Lo Spirito Santo, il regalo di Dio
Nella festa di Pentecoste contempliamo la venuta dello Spirito sulla Chiesa (At 2,1-11), dono del Padre che in questo modo comunica se stesso alle sue creature, donando la sua vita, un soffio vitale che riprende e supera quello che nella creazione passa nella «terra rossa» che è l’uomo e lo fa vivere (cf. Gn 2,7). È quindi il grande dono, il regalo più grande di Dio, che ci consente di percepirlo come Padre e non come l’essere alquanto meschino e invidioso che, a prima vista, sembra apparire in Genesi, quando confonde le lingue degli uomini (Gn 11,1-9), un episodio che assomiglia più al mito di Prometeo, punito per il furto del fuoco agli dei, che a un annuncio liberante, a una prima «buona notizia» che già preannuncia il suo pieno compimento in Cristo. Questo sguardo scettico sugli uomini che hanno la pretesa di fare da soli, ha prodotto nella storia ricorrenti scetticismi uguali e contrari nei confronti di questo Dio geloso, che ha fatto parlare di religione come oppio, alienazione e invito alla rassegnazione.
In realtà forse anche quello fu un dono, la necessità di incamminarsi sulla via della differenziazione, la rottura del giocattolo, dell’illusione dell’unità a buon mercato e, per contro, la necessità di allontanarsi, di riconoscere la propria irriducibilità, di svincolarsi da progetti che ci riducono a una sola dimensione. E il Dio che, per certi versi, ha imposto la diversità, è lo stesso Dio che donerà non un nuovo linguaggio, ma la capacità di muoversi in questa diversità. La diversità fa sempre paura, dà il senso del caos, della perdita di riferimenti certi: la Bibbia lo chiama l’abisso, l’oceano dalla forza cieca e bestiale sempre in agguato nella sua imprevedibilità. Ma lo Spirito, dice ancora Genesi, si libra sulle acque (Gn 1,2), le irregimenta, dona loro un senso, dice «fin qui giungerai e non oltre» (Gb 38,11). Ci sono foto molto belle e spettacolari che a volte si trovano sui giornali o in rete, che mostrano onde paurose cavalcate da surfisti in bilico sulla loro piccola tavola: mi sembra un bella immagine dello Spirito che guida l’uomo quasi a «surfare» nel mare delle contraddizioni, delle incongruenze della realtà, della vita sociale, con leggerezza, grazia, e anche, perché no?, con gusto e piacere. Lo Spirito è infatti il Paraclito, termine dalle molte traduzioni possibili (anche se non tutte ugualmente espressive), una delle quali potrebbe essere «facilitatore».

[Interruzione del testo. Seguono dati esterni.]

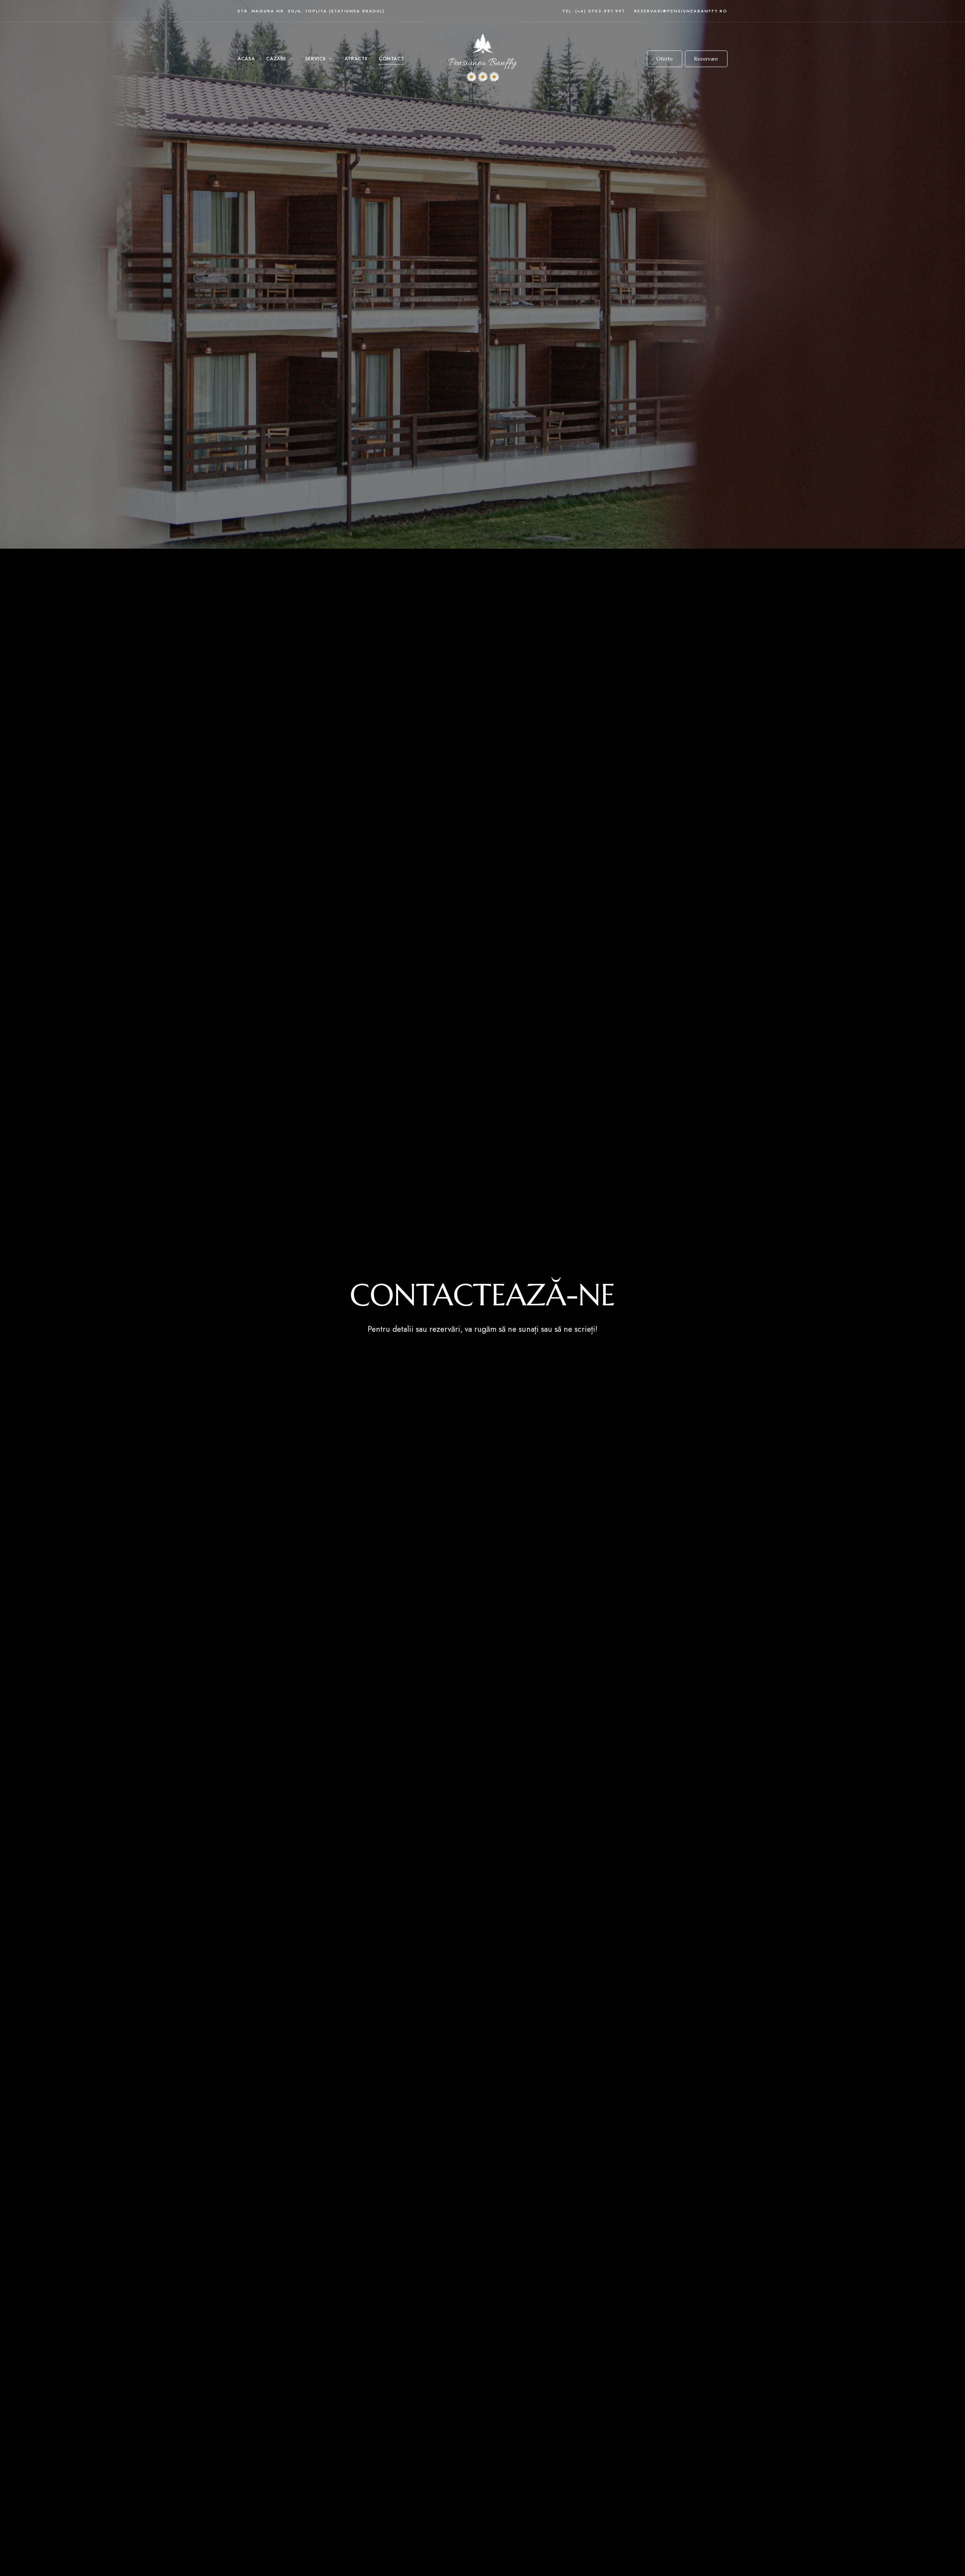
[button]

Si tratta di un termine usato in scienze dell’educazione per indicare professionisti che svolgono questa azione in vari ambiti: dalle riunioni di condominio ai negoziati di pace internazionali. Essa richiede capacità di ascolto, di non essere intrusivi, lasciando che il dialogo sorga dalle persone, eventualmente riassumendo e chiarificando, finché diventa superflua e può ritirarsi quasi senza che gli altri se ne accorgano: il consenso, quando sboccia, nasce solo da relazioni nuove.

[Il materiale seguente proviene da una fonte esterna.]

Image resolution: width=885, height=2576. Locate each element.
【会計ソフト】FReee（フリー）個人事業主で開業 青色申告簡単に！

Gli esempi sono sempre zoppicanti , ma lo Spirito non svolge forse questa azione discreta che si inserisce nelle frizioni che sperimentiamo con noi stessi e con gli altri solo che siamo disponibili a questa azione facilitatrice? Egli danza con leggerezza fra gli spuntoni rocciosi delle nostre convinzioni, l’onda montante della rabbia repressa, l’ansia del riscatto, i principi inderogabili che sclerotizzano la nostra libertà. È un soffio come quello donato da Cristo agli apostoli (e a tutti noi): un soffio che perdona (Gv 20, 19-23) e nel quale lo Spirito ci fa volare, fare lo slalom fra le diversità, danzare sull’orlo degli abissi che ci intimoriscono.